Electronic Arts (EA) announced on Monday that it will be acquired for $55 billion in an all-cash deal, the largest leveraged buyout ever recorded. The agreement, reached after days of speculation, will see the gaming giant taken private by a consortium of international investors.
Who Is Buying EA
The purchasing group includes Saudi Arabia’s Public Investment Fund (PIF), which already owned nearly 10 percent of EA’s shares, alongside the private equity firm Silver Lake and Affinity Partners, an investment company created by Jared Kushner following Donald Trump’s first term in office. Together, the three parties will assume full ownership of EA once the deal closes.

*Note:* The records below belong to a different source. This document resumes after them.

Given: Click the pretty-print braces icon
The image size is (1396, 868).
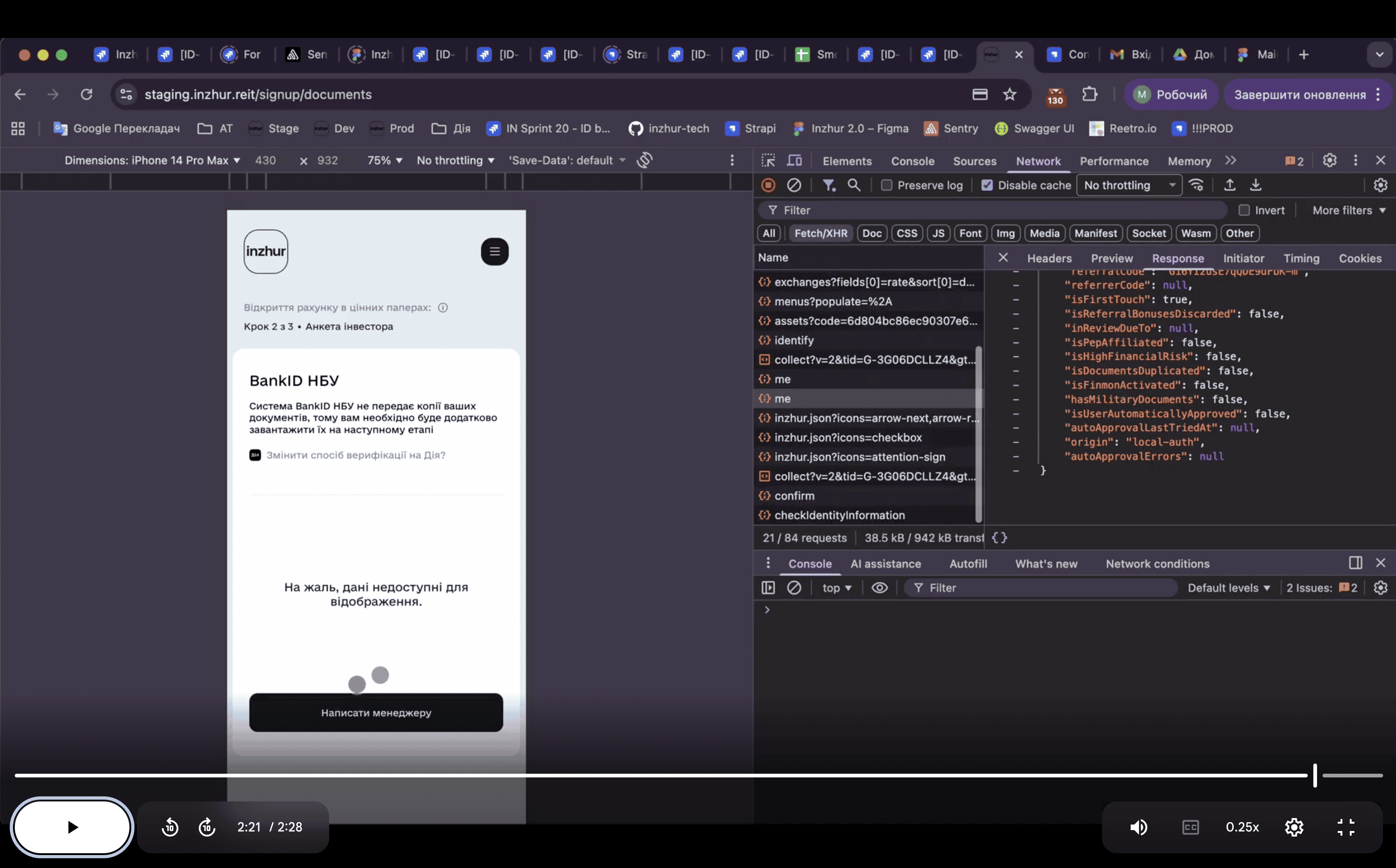Looking at the screenshot, I should pos(999,538).
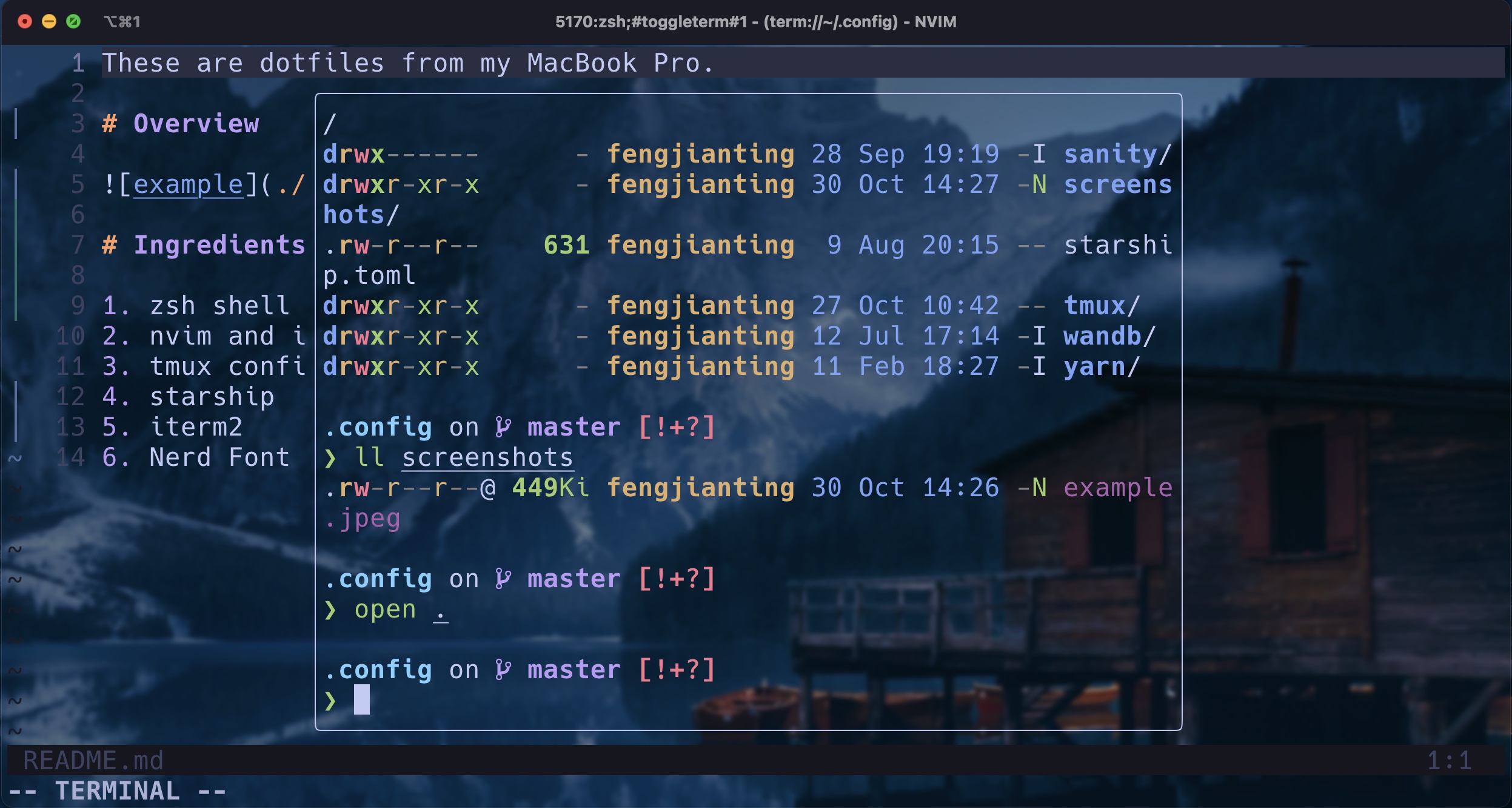Click the '# Ingredients' heading line
The width and height of the screenshot is (1512, 808).
tap(204, 245)
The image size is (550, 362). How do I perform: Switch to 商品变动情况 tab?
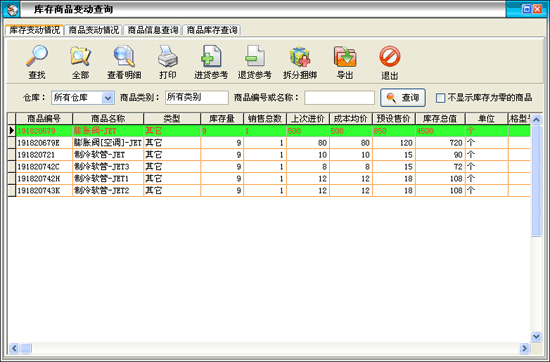(x=94, y=30)
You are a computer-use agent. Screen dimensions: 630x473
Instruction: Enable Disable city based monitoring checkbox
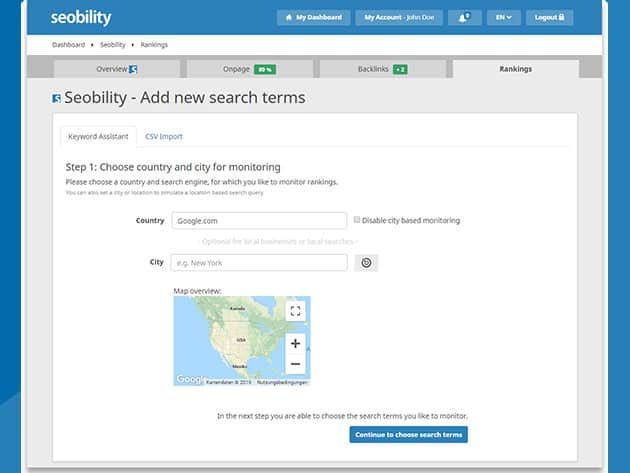point(357,220)
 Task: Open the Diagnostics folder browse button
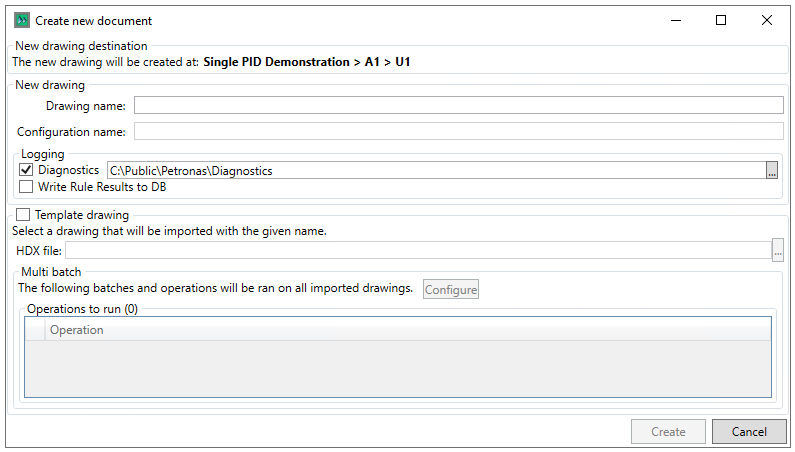tap(772, 171)
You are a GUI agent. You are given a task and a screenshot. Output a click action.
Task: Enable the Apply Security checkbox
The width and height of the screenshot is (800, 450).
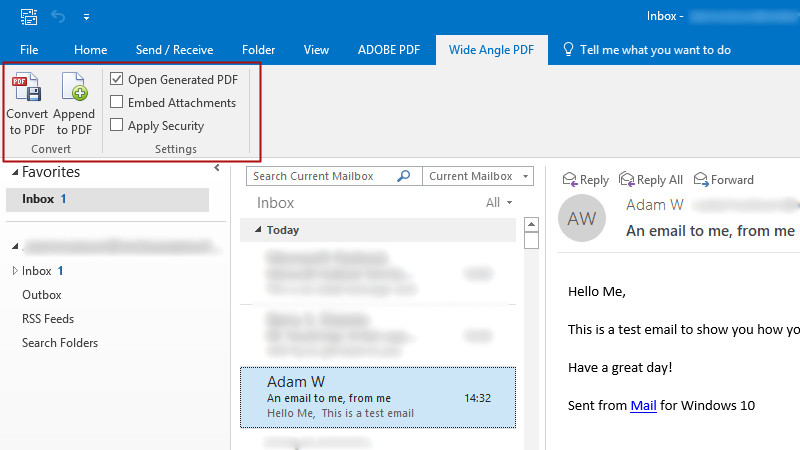(117, 125)
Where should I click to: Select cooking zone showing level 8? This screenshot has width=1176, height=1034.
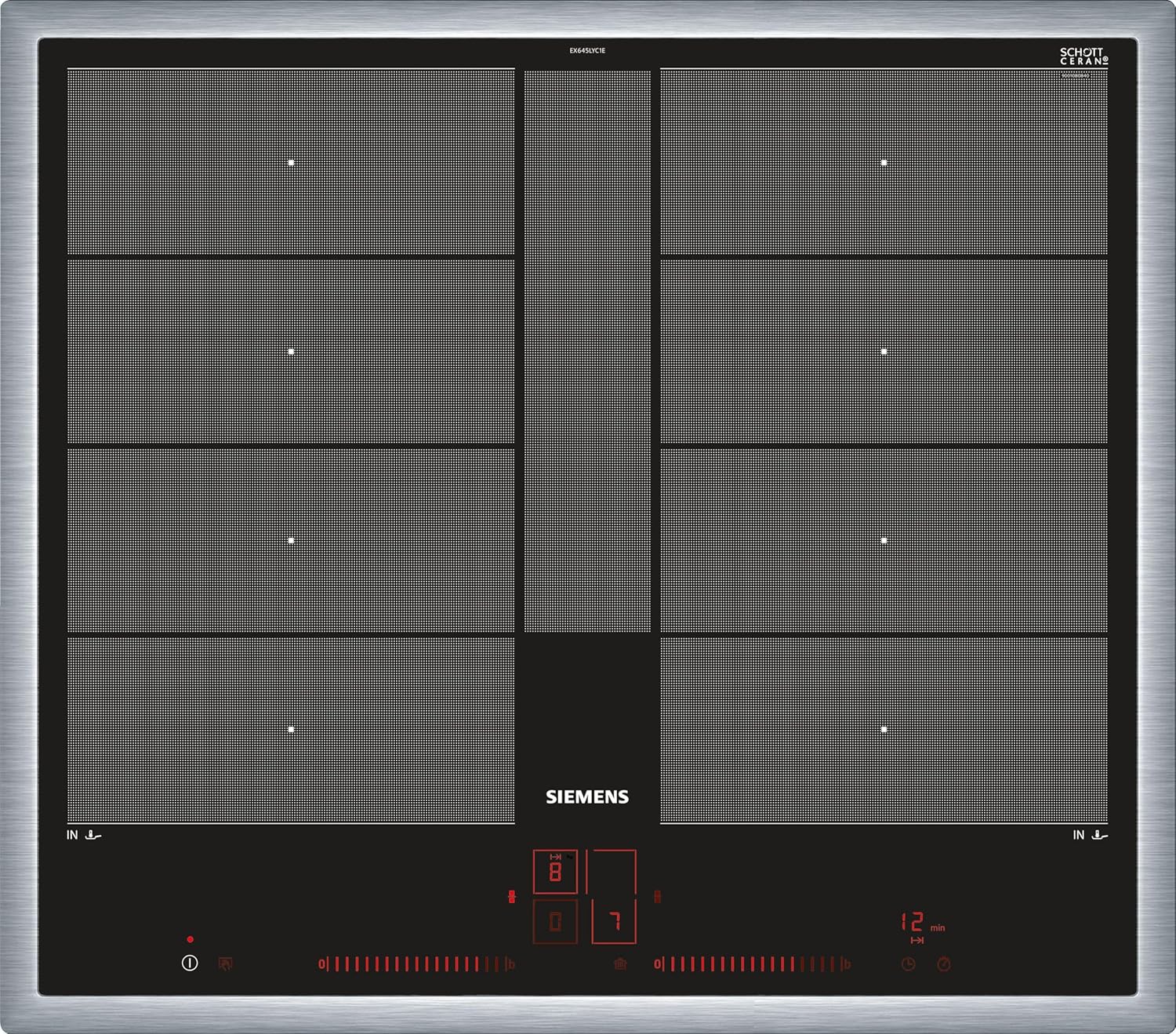pos(555,872)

The agreement values EA at $210 per share, representing a 25 percent premium on the company’s stock price before news of the talks became public on September 25. Financing will combine cash contributions from the consortium with $20 billion in debt arranged through JPMorgan Chase.
EA confirmed that its chairman and chief executive, Andrew Wilson, will continue to lead the company after the transition. Once the transaction is finalized, the company’s shares will be removed from public markets. The process is expected to conclude in the first quarter of fiscal year 2027, subject to shareholder approval and regulatory clearance.
Why the Deal Matters
Analysts say the move to take EA private will give the company room to reorganize without the immediate pressure of quarterly earnings. The new ownership group sees potential in EA’s extensive portfolio, which includes globally recognized franchises such as Madden NFL, The Sims, and Apex Legends.
Industry observers believe the consortium may push for significant changes, including an expanded presence in the free-to-play mobile market and further investment in live-service games. The fresh infusion of capital is expected to accelerate innovation at a time when EA has struggled with stagnating revenues and rising competition.
Reports of the buyout lifted EA’s stock by nearly 15 percent before the official confirmation. Shareholders have welcomed the premium offered in the deal, but the wider gaming community has reacted more cautiously. Criticism has centered on the involvement of the Saudi Public Investment Fund and Affinity Partners, whose political connections have drawn concern from some developers and players.
If approved, the acquisition will reshape not only EA’s future but also the broader gaming industry. The record-breaking deal underscores how valuable gaming intellectual property has become in the global investment market.